More forked. I don’t know the district breakdown, but if we talk pure percentages, and assume, (very generously) that Obama only splits North Carolina and Oregon, and won the rest of the states by FORTY (40) points, she’d still be behind in pledged delegates.

American Postal Workers Union endorses Barack Obama.

The Portland Tribune: Obama is best for Democrats.

The Charleston Gazette Obama Presidential endorsement

I lost count on how many nails that is Shayna :slight_smile:

I heard this on public radio the other day and thought it was interesting

So, regardless of what the guy really thinks and feels is best for the nation if he doesn’t vote their way they’d rather see a republican win than him?

and

If I truly felt Clinton would surely win, and could and would bring about the needed and desired changes I could see the logic in letting her go this time and saving Obama for 2016. I don’t have that confidence in her. I can’t be sure Obama will succeed in changing things but I feel more positive about giving him the chance.

This is what will make Altmire vote for Obama from your article:

That’s what is eventually going to make Obama win the nomination as well. People on his team don’t have to play catchup, they simply call back. Whereas HRC’s camp wasn’t even going to fill out a full delegate platform in PA. And she didin’t. Speaks volumes. She is lucky PA has a demographic that has been habitually supporting her…but that demographic is fading. Look at the lastest endorsements for Obama and the latest polls.

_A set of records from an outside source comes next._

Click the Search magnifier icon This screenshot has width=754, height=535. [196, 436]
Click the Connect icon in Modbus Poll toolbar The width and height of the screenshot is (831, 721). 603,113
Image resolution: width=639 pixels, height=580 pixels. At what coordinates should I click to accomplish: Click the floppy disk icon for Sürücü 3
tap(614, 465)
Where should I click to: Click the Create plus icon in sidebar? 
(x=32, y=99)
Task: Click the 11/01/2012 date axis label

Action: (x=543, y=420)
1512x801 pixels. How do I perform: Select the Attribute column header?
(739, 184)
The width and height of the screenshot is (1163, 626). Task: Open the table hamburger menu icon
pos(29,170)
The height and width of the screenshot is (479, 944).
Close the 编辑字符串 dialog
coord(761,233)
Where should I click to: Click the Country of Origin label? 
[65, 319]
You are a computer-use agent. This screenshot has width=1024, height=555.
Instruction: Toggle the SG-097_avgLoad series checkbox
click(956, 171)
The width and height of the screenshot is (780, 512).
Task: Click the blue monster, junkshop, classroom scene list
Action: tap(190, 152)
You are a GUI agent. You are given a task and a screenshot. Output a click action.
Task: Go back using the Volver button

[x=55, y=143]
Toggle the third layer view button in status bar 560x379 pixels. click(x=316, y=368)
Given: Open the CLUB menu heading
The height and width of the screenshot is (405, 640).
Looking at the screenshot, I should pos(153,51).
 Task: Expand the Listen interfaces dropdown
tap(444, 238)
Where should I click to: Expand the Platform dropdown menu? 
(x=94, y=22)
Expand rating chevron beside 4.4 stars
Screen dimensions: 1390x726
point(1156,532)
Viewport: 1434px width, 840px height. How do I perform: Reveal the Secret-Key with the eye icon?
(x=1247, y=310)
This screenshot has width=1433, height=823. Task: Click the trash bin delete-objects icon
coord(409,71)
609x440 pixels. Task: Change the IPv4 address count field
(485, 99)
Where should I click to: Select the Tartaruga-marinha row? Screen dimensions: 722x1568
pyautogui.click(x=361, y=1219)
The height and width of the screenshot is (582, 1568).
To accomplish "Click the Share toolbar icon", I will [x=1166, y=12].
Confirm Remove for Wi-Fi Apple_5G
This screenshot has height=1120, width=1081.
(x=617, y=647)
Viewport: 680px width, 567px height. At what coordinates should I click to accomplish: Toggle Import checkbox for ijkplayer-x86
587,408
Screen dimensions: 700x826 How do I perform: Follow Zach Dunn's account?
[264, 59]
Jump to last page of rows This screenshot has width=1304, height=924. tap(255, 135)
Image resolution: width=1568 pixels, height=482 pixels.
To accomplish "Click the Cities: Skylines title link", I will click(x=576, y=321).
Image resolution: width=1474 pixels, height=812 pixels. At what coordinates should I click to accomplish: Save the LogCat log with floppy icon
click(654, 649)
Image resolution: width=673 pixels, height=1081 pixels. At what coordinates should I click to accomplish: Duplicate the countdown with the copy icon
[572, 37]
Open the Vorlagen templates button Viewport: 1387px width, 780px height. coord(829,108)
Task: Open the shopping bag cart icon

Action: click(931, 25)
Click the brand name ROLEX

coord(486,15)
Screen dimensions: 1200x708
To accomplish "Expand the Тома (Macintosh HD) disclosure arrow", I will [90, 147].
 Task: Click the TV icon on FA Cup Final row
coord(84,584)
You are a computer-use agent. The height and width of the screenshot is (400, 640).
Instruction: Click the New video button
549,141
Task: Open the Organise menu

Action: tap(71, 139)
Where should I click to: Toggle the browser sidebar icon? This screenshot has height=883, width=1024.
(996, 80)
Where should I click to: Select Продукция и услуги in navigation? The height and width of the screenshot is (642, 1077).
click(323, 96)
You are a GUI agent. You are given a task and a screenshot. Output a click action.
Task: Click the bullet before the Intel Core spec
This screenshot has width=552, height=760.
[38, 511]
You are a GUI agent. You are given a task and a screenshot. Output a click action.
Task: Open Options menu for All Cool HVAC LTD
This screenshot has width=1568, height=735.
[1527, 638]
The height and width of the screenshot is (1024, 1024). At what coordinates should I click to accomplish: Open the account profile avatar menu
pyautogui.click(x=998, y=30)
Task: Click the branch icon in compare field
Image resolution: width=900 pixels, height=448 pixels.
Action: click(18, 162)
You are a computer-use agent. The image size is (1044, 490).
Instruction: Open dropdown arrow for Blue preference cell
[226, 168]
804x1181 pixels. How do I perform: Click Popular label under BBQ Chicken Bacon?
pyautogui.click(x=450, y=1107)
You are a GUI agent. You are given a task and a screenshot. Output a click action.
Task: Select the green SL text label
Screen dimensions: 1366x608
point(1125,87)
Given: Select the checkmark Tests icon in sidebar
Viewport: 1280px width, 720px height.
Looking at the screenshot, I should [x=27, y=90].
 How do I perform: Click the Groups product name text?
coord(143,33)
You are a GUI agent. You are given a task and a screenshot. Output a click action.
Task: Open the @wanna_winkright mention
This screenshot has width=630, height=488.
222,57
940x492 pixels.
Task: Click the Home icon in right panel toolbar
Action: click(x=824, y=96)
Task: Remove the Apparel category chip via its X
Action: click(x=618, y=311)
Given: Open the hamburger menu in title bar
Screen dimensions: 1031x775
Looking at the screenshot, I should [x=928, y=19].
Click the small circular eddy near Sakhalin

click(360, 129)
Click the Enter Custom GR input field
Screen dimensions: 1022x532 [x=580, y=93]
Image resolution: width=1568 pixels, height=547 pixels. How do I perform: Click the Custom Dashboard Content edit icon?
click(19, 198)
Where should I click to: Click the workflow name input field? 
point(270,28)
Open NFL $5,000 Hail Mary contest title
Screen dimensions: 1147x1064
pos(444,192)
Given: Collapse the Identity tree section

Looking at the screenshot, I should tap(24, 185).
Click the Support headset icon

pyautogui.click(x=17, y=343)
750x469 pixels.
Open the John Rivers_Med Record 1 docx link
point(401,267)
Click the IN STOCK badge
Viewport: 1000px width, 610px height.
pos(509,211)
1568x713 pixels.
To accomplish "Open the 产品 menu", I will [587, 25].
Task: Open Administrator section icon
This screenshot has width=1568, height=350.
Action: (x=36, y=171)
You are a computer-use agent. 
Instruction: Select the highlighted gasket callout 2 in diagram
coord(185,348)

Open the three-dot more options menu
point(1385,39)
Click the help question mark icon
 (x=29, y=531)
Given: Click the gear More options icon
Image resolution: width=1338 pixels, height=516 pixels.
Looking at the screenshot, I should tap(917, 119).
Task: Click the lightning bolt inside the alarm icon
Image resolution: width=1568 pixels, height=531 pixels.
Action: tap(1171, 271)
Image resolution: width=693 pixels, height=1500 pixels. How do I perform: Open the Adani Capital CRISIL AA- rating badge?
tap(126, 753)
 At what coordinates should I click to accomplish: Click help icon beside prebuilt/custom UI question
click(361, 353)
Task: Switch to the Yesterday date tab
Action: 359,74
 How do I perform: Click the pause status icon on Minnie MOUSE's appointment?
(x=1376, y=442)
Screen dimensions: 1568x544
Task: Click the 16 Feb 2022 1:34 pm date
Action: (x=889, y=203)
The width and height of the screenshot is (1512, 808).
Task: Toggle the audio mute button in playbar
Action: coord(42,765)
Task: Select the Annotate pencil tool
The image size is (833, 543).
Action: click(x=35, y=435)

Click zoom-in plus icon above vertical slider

It’s beginning to seem as if it’s more nails than coffin.

Good point. Maybe after this election cycle they can truck it out to Darwin, MN, set it out behind the world’s largest ball of twine, and charge people a quarter a look.

Things are getting really weird in polling. Real Clear Politics’ aggregate poll has just about stopped making sense for some reason.

RCP Average 04/03 - 04/08 - 49.2 41.3 Clinton +7.9
InsiderAdvantage 04/08 - 04/08 681 LV 48 38 Clinton +10.0
PPP (D) 04/07 - 04/08 1124 LV 46 43 Clinton +3.0
Rasmussen 04/07 - 04/07 695 LV 48 43 Clinton +5.0
SurveyUSA 04/05 - 04/07 597 LV 56 38 Clinton +18.0
Strategic Vision ® 04/04 - 04/06 LV 47 42 Clinton +5.0
Quinnipiac 04/03 - 04/06 1,340 LV 50 44 Clinton +6.0

According to Team Clinton, Obama is catching up in the polls in PA because he’s a liar.

They’ve also moved the goalpost, as expected.